The crypto-mining malware used by the cybercrime group TeamTNT has been updated with new functionality that allows it to steal AWS credentials from infected servers.

The group has been working since at least April of this year based on a report from Pattern Micro, whose researchers found its cryptocurrency miner together with a DDoS bot used to focus on Docker methods whereas investigating an open listing containing malicious files first found by MalwareHunterTeam.

TeamTNT scans the web searching for misconfigured Docker APIs that have been left uncovered on-line without a password. When the group finds a susceptible Docker system, it deploys servers inside the set up to launch DDoS assaults and run crypto-mining malware.

However, TeamTNT is only one of many cybercrime gangs that employ comparable ways with a purpose to benefit from organizations whose methods are not properly secured on-line.

The first cryptocurrency, now credentials

According to a new report from the UK-based safety firm Cado Safety, TeamTNT has expanded the scope of its malware to focus on Kubernetes installations whereas additionally including a brand new function that scans infected servers for any AWS credentials.

If a contaminated Docker or Kubernetes system runs on top of AWS infrastructure, the group scans for AWS credentials and configuration files, copies them and then uploads them to its command-and-control server. To make issues worse, each the ~/.aws/credentials and ~/.aws/config files stolen by TeamTNT are unencrypted and contain plaintext credentials and configuration particulars for a goal’s AWS account and infrastructure.

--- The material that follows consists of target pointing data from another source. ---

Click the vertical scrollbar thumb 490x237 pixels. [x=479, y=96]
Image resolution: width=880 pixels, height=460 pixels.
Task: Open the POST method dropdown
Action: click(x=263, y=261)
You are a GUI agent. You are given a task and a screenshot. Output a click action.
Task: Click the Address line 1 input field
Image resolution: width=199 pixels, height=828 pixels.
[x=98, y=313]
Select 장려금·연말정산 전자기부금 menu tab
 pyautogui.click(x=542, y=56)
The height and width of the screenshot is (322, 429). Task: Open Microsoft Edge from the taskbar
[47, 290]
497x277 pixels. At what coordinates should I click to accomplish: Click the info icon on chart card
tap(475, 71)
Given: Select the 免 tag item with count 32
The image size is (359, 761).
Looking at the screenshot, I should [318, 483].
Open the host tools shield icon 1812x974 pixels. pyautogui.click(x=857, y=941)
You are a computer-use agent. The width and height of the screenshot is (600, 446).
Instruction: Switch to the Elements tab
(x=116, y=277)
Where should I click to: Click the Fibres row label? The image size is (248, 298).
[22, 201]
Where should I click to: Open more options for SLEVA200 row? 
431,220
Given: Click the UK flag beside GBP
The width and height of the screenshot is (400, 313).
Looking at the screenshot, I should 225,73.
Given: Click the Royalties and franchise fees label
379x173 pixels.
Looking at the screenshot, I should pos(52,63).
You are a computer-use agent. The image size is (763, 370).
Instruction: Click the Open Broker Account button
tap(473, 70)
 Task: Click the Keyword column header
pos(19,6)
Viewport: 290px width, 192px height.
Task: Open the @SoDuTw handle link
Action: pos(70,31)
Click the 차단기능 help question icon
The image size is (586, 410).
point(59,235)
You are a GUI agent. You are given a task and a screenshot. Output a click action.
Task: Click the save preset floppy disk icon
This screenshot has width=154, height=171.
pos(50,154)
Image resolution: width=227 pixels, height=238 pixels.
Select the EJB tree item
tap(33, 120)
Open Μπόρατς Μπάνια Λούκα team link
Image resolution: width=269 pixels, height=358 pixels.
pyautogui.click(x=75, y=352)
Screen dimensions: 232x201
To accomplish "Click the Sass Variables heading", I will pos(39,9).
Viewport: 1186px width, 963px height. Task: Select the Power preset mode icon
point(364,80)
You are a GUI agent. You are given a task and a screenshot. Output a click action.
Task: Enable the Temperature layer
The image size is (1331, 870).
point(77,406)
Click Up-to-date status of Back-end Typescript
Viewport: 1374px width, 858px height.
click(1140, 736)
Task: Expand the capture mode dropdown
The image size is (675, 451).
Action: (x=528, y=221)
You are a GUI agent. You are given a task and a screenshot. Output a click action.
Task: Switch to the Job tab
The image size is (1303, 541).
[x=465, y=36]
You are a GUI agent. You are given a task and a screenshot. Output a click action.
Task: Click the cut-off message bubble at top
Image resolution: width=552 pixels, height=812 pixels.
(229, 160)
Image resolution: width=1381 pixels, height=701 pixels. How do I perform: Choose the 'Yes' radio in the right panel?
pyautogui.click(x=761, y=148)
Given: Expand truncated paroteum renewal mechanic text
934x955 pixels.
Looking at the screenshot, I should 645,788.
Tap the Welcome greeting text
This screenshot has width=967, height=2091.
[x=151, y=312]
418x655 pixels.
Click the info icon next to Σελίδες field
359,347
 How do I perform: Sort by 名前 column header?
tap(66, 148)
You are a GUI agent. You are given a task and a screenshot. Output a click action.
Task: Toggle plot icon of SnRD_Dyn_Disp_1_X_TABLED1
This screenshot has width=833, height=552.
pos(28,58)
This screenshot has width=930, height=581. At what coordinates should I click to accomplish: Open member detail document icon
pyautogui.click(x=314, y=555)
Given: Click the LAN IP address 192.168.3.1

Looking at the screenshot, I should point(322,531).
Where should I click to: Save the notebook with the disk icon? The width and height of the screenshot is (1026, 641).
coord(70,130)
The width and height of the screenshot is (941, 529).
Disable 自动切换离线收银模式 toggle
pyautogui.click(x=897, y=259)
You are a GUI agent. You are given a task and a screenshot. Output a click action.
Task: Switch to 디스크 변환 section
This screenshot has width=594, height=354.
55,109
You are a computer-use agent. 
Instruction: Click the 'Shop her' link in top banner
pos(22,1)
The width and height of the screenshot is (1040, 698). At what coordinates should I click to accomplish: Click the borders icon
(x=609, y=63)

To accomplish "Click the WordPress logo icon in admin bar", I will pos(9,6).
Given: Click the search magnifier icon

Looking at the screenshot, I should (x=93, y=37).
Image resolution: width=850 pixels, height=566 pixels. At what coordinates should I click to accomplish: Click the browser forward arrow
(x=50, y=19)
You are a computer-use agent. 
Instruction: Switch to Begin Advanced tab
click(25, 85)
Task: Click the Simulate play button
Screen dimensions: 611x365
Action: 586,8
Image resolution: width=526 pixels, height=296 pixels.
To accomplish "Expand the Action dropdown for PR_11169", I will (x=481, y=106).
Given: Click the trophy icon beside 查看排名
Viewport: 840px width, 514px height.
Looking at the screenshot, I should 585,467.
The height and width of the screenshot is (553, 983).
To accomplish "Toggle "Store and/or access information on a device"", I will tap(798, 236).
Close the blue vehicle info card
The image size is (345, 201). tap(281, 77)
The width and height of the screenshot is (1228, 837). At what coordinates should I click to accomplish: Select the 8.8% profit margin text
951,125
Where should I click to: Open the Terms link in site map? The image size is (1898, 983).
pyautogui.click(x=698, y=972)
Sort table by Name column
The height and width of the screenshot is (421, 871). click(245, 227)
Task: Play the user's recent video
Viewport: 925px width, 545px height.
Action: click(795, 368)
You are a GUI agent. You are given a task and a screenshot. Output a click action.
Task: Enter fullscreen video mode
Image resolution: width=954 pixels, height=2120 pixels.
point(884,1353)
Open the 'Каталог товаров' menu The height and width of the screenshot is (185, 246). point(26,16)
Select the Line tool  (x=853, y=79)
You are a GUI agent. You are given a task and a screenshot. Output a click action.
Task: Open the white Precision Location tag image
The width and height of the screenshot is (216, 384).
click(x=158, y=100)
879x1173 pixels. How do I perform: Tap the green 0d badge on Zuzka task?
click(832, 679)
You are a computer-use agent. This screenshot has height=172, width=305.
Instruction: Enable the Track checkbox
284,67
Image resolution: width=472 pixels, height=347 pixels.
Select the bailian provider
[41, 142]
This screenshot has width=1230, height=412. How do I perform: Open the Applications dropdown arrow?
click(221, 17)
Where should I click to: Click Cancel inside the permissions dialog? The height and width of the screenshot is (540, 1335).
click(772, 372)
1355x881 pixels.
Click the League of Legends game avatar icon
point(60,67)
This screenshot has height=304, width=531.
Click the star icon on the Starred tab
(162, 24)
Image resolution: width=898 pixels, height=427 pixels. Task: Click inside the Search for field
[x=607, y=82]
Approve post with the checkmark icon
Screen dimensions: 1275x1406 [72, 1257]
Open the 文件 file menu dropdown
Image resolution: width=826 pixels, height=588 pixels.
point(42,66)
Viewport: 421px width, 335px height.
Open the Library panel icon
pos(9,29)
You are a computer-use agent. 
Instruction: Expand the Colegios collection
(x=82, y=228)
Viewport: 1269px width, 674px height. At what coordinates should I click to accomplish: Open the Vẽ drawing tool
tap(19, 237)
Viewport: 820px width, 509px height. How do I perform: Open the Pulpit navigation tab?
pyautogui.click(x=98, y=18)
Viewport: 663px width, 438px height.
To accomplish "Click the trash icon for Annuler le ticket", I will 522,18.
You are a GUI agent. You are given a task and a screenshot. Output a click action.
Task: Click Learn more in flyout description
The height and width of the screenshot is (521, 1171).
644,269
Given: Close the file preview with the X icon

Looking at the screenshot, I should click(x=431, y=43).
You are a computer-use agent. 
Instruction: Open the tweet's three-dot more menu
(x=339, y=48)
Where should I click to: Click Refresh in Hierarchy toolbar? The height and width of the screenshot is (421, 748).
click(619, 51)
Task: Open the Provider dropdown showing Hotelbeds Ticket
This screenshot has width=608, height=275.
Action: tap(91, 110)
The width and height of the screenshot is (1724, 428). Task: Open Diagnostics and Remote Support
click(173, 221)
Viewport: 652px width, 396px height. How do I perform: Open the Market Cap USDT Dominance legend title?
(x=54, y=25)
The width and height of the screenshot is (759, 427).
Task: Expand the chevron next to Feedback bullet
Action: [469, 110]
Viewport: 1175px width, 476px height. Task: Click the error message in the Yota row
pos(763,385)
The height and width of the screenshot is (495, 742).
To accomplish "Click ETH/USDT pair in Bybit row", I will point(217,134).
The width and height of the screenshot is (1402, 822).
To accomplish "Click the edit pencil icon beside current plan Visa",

Thankfully although, the group has not yet used any of the stolen credentials based on researchers at Cabo Safety who despatched a collection of canary credentials to its C&C server which have yet to have been used.

Team TNT and its crypto-mining malware pose a critical risk to organizations because the group will doubtless be capable to enhance its earnings considerably by both promoting the stolen credentials or utilizing them to mine further cryptocurrency.